There are several reports on the effectiveness of probiotics and synbiotics on the incidence of VAP [31]. Morrow et al. [32] reported that the incidence of VAP in patients treated with L. rhamnosus GG was significantly lower than that in the controls (19.1% vs. 40.0%) in 138 ICU patients. Also, probiotic administration significantly reduced oropharyngeal and gastric colonization of pathogenic species. Fukuda et al. reported that Bifidobacteria continue to generate acetate through ATP-binding cassette-type carbohydrate transporter and prevent translocation in a mouse model [33]. Also, intraluminal acetate could increase the level of tight junction proteins including claudin-1, occludin, and ZO-1, which could prevent bacterial translocation in a mouse model of Acinetobacter baumannii infection [34]. In our report, the synbiotic-treated group had significantly maintained gut microbiota and organic acids, especially acetate. Increased levels of acetate and lactate might inhibit intraluminal toxins and maintain tight junctions. These changes indicated that synbiotic treatment could have beneficial effects on microbiota and reduce the development of VAP. However, other clinical reports showed no significant difference in the occurrence of VAP in the ICU [35]. One of the reasons is the difference in administered bacteria. In a mouse model, the antitoxic effects and organic acid concentration of probiotics such as Bifidobacterium and Lactobacillus are different with species [24, 25, 33]. In a rabbit infective endocarditis model, the incidence of infection was different with Lactobacillus species [36]. Besselink et al. [37] reported that mortality rates with six kinds of bacteria were significantly higher than those without these bacteria in the PROPATRIA study (16% vs. 6%). However, the incidence of infectious complications showed no significant differences and, in addition, the study has been criticized from multiple perspectives [38]. The effects of synbiotics for gut microbiota might be different with different species or combinations of bacteria and different diseases. Further analysis is needed to determine the appropriate probiotic species for preventing VAP and to elucidate the underlying mechanism of synbiotic treatment.

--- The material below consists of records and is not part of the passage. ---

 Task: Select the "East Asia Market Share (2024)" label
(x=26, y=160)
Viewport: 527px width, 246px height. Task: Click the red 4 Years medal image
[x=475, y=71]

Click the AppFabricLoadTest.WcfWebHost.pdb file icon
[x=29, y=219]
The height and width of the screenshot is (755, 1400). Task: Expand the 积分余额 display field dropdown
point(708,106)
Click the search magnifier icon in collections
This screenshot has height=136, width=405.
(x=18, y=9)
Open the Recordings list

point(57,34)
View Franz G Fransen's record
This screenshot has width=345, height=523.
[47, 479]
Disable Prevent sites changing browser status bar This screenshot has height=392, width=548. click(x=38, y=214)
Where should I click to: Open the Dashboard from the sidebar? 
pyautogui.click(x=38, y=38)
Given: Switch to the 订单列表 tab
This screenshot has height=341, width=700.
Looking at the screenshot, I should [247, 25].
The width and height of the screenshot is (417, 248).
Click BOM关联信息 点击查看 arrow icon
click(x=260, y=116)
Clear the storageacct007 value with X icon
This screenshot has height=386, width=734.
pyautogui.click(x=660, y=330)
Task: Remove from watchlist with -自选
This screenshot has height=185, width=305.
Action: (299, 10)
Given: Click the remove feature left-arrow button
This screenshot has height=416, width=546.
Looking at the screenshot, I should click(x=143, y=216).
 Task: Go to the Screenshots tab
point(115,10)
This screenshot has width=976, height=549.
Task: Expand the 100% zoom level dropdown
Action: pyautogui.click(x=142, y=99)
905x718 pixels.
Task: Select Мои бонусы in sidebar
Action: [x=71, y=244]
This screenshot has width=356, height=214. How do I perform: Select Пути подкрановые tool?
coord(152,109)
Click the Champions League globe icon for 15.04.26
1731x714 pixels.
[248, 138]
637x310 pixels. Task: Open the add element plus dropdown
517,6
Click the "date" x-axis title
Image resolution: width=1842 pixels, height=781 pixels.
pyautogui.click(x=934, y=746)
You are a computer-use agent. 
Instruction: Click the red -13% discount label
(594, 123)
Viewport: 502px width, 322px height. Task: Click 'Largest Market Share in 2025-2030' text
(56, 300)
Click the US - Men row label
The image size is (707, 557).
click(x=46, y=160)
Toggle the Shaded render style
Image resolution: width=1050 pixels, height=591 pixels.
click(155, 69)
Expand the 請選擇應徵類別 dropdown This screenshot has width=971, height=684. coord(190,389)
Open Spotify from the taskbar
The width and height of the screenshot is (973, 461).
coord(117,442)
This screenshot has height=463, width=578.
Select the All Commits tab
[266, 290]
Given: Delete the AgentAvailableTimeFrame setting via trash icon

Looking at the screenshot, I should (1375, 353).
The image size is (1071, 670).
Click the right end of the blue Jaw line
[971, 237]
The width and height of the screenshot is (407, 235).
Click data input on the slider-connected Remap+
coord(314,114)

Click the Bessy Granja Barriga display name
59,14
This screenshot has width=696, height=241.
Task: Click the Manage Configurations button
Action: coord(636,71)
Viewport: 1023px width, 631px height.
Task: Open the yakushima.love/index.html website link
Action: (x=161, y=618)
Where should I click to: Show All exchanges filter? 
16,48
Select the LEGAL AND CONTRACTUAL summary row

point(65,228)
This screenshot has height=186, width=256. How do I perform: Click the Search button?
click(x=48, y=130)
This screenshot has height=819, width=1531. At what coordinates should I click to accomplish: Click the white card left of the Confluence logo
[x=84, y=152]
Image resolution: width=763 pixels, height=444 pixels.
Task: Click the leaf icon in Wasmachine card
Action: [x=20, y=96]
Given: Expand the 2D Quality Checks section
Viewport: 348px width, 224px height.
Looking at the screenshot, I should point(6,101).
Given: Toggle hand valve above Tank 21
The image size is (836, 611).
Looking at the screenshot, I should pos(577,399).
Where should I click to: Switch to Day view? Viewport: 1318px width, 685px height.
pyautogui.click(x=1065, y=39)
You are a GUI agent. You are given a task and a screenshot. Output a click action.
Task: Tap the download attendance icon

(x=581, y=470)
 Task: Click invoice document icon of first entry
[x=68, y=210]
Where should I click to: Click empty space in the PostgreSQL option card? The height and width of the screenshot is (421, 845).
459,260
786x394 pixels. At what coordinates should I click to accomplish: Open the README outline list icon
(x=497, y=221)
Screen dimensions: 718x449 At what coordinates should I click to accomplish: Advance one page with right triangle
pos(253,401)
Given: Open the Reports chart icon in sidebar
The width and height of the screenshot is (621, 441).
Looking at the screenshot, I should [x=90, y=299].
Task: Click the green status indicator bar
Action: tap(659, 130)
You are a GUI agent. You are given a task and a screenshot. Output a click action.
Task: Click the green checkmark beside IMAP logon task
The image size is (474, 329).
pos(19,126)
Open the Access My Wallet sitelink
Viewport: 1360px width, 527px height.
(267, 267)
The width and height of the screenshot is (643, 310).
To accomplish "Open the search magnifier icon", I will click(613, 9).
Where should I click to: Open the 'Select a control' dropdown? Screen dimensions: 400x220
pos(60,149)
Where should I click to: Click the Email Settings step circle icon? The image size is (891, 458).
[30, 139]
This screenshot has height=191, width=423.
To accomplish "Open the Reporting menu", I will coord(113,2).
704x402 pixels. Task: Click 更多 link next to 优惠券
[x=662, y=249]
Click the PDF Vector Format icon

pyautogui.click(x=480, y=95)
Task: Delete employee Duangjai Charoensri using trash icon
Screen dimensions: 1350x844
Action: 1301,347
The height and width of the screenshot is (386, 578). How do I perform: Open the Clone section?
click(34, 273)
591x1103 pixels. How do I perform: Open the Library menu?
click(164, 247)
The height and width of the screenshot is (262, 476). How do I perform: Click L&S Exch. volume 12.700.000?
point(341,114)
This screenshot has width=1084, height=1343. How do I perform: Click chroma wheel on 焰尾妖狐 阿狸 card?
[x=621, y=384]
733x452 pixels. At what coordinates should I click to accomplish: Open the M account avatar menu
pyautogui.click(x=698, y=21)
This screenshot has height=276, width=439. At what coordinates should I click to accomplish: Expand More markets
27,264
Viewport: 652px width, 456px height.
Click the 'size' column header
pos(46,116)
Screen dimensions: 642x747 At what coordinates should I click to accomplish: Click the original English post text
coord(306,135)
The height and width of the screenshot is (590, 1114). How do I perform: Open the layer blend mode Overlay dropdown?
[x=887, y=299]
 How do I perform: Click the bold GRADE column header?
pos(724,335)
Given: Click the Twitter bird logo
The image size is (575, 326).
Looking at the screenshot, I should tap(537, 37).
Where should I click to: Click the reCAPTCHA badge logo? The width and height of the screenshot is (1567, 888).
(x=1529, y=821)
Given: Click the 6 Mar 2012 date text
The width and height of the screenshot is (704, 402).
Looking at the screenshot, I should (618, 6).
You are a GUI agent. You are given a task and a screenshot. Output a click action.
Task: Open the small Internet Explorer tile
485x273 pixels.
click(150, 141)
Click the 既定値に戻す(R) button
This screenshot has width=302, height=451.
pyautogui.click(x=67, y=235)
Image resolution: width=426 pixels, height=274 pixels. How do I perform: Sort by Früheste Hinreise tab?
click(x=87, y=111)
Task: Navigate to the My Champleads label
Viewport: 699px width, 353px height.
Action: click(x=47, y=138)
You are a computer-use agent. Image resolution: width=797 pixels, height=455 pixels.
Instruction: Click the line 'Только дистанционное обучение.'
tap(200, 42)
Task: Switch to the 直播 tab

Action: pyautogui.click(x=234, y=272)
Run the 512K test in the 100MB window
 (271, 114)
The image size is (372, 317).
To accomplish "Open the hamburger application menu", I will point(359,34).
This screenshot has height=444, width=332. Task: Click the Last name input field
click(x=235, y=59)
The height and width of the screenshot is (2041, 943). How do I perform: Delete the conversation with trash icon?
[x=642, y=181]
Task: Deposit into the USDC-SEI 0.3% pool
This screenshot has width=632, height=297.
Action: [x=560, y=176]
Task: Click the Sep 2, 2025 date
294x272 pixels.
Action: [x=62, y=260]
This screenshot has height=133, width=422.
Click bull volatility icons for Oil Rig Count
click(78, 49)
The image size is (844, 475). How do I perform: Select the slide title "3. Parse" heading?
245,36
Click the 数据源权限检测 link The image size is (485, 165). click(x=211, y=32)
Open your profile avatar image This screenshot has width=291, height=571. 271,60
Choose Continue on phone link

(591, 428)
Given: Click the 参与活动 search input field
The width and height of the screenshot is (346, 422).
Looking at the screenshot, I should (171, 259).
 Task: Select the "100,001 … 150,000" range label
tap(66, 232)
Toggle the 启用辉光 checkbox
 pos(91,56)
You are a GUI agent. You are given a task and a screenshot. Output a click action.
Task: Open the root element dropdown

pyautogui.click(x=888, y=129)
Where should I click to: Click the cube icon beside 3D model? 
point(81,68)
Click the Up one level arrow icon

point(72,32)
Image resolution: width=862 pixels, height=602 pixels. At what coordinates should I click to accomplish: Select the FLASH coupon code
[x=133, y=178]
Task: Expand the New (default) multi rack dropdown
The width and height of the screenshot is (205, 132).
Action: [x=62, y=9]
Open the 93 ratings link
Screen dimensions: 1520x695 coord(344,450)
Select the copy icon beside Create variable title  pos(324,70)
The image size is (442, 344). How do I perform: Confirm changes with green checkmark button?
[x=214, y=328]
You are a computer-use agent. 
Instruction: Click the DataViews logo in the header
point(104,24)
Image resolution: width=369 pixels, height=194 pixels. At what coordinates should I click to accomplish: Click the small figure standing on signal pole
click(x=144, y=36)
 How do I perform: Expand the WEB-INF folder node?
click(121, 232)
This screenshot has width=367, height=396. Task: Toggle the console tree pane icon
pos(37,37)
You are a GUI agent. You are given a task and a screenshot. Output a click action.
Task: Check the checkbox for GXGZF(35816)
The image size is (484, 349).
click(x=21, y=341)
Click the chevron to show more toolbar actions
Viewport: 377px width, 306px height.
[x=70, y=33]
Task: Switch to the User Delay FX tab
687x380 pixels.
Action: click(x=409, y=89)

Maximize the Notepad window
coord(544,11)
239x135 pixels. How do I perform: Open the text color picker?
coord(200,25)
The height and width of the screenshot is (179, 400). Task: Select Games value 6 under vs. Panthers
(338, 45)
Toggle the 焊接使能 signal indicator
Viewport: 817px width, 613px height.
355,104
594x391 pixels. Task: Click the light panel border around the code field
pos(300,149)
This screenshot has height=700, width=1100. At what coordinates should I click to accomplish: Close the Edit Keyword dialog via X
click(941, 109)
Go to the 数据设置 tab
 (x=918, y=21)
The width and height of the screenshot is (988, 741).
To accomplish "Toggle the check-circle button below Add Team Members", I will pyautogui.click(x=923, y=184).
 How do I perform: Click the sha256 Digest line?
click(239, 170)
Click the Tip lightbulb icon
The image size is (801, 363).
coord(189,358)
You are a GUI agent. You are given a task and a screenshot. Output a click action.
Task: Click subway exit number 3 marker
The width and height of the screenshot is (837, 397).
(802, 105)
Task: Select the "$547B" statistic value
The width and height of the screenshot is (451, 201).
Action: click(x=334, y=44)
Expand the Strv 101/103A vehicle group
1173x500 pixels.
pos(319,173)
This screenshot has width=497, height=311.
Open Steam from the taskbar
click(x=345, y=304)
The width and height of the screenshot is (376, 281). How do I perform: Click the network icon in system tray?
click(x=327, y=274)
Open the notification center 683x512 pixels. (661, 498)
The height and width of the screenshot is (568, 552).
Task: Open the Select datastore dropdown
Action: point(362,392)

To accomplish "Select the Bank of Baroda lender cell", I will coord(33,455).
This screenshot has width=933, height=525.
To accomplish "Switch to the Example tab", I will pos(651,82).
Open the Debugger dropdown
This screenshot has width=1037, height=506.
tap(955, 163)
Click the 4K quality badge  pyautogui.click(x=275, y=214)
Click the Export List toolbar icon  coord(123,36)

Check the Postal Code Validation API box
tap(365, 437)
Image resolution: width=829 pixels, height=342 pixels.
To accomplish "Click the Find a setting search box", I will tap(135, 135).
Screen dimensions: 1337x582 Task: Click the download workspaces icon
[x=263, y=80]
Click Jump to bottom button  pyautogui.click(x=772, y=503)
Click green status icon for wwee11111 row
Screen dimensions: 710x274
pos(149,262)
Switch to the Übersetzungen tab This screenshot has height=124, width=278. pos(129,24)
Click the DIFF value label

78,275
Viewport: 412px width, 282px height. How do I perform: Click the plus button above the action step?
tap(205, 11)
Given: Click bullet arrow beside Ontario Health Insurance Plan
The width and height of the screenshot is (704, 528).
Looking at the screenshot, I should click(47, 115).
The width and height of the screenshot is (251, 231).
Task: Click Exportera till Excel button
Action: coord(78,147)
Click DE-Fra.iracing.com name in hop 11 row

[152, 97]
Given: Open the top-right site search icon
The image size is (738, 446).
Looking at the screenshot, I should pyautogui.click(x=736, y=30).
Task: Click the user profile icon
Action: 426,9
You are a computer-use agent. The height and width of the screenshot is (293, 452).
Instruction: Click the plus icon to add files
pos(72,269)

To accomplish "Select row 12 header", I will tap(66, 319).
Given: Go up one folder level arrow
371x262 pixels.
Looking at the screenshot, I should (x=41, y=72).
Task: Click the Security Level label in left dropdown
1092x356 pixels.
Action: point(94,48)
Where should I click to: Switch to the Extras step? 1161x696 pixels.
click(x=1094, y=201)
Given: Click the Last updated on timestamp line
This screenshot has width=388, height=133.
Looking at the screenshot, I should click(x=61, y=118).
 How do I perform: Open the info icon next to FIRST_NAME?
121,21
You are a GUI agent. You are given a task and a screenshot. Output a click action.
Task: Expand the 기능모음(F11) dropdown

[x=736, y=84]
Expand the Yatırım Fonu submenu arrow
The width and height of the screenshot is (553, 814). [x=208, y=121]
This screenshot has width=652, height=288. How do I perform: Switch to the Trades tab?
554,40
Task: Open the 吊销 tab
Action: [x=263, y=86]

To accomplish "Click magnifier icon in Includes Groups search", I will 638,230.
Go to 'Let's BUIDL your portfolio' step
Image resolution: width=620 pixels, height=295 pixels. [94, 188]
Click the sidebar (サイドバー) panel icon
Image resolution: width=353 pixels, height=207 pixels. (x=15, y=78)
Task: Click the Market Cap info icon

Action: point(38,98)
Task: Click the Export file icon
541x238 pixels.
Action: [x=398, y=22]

This study has some limitations. There is a source of potential bias in that gut microbiomes are different with different backgrounds such as geography, ethnicity, and lifestyle [39]. Thus, innate immunity via gut microbiota could be different against pathogenic bacteria. The modulation of gut microbiota by synbiotics might be different with these backgrounds. Second, there is limited generalizability. Because patients were collected through a tertiary center after being transferred directly from the emergency medical system in a limited area, the studied patients do not represent the national population, and the ethnicity of the subjects was only Asian. Therefore, caution is required in applying the findings to a larger worldwide population. Third, this is a quantitative research study of the main subset of microbiota, and changes in other whole bacteria were not evaluated. The bacteria influenced by synbiotics in the gut microbiome could be a target for further study. Fourth, the number of patients was lower than expected because of the small number of sepsis patients requiring mechanical ventilation with early enteral nutrition. Additional multicenter studies are needed to solve this problem. Fifth, cost-effectiveness analysis using measures such as the number needed to treat could be needed for further research to apply synbiotics clinically.

Conclusions

The administration of synbiotics increased the levels of beneficial bacteria and SCFAs. The beneficial alterations of gut microbiota and environment may decrease the incidence of enteritis and VAP in patients with sepsis. Further research is needed to investigate the effects of synbiotic treatment.